Note
This page is a reference documentation. It only explains the class signature, and not how to use it. Please refer to the user guide for the big picture.
nilearn.regions.HierarchicalKMeans#
- class nilearn.regions.HierarchicalKMeans(n_clusters, init='k-means++', batch_size=1000, n_init=10, max_no_improvement=10, verbose=0, random_state=0, scaling=False)[source]#
Hierarchical KMeans: First clusterize the samples into big clusters. Then clusterize the samples inside these big clusters into smaller ones.
- Parameters
- n_clusters: int
The number of clusters to find.
- init{‘k-means++’, ‘random’ or an ndarray}
Method for initialization, defaults to ‘k-means++’:
‘k-means++’ : selects initial cluster centers for k-means clustering in a smart way to speed up convergence. See section Notes in k_init for more details.
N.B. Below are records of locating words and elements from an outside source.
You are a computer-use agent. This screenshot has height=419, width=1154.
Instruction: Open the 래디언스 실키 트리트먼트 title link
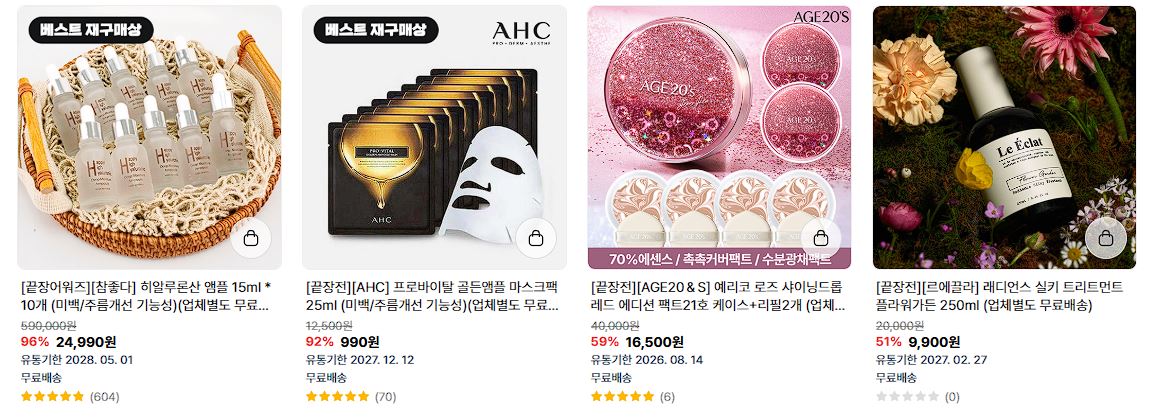pyautogui.click(x=999, y=296)
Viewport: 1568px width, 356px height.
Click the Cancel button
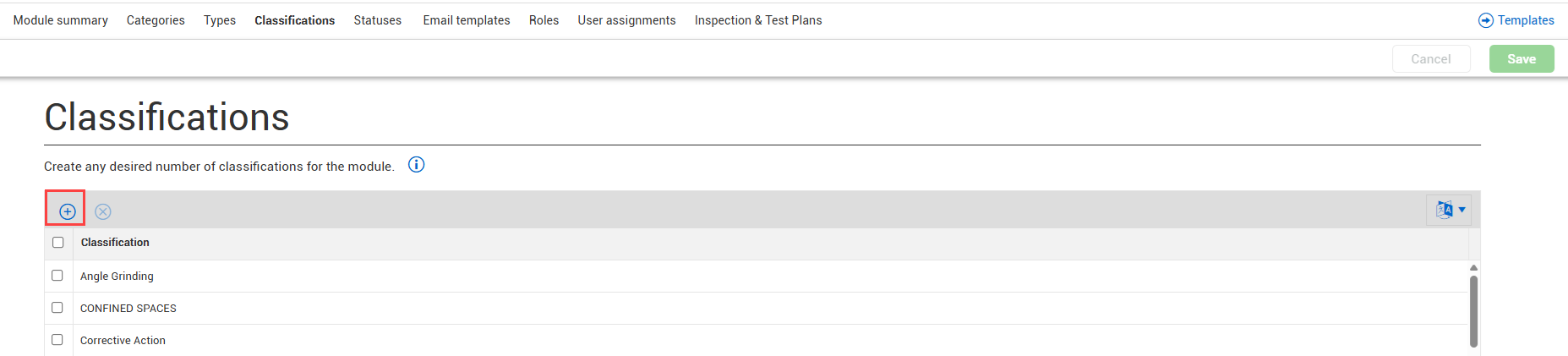[1431, 59]
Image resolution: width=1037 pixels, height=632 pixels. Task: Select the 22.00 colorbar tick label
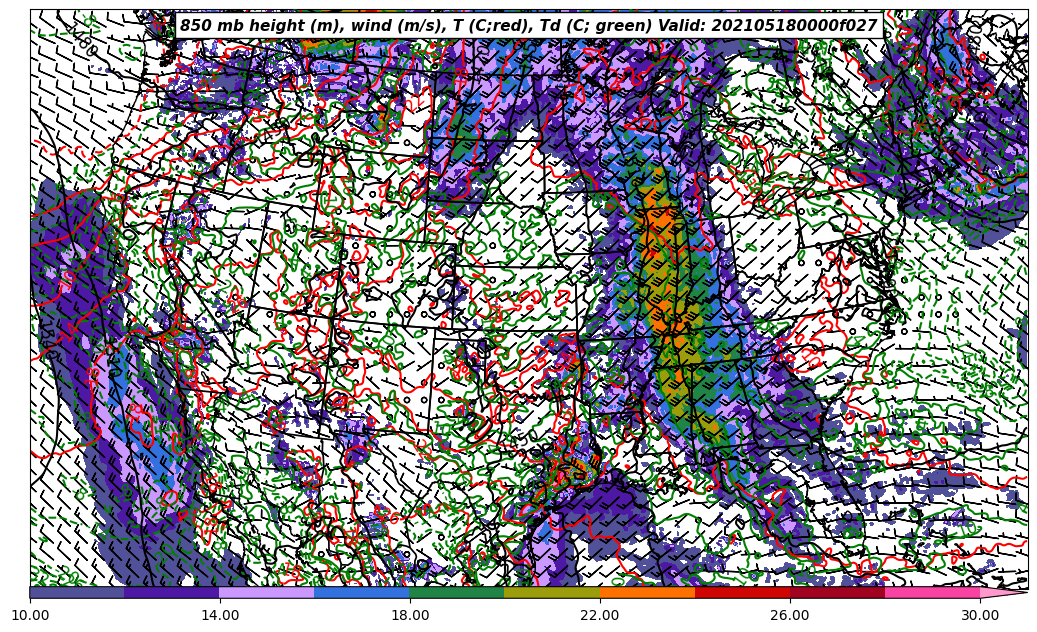[600, 616]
‘random’: choose k observations (rows) at random from data for the initial centroids.
If an ndarray is passed, it should be of shape (n_clusters, n_features) and gives the initial centers.
- batch_sizeint, optional, default: 1000
Size of the mini batches. (Kmeans performed through MiniBatchKMeans)
- n_initint, default=10
Number of random initializations that are tried. In contrast to KMeans, the algorithm is only run once, using the best of the
n_init
initializations as measured by inertia.- max_no_improvementint, default: 10
Control early stopping based on the consecutive number of mini batches that does not yield an improvement on the smoothed inertia. To disable convergence detection based on inertia, set max_no_improvement to None.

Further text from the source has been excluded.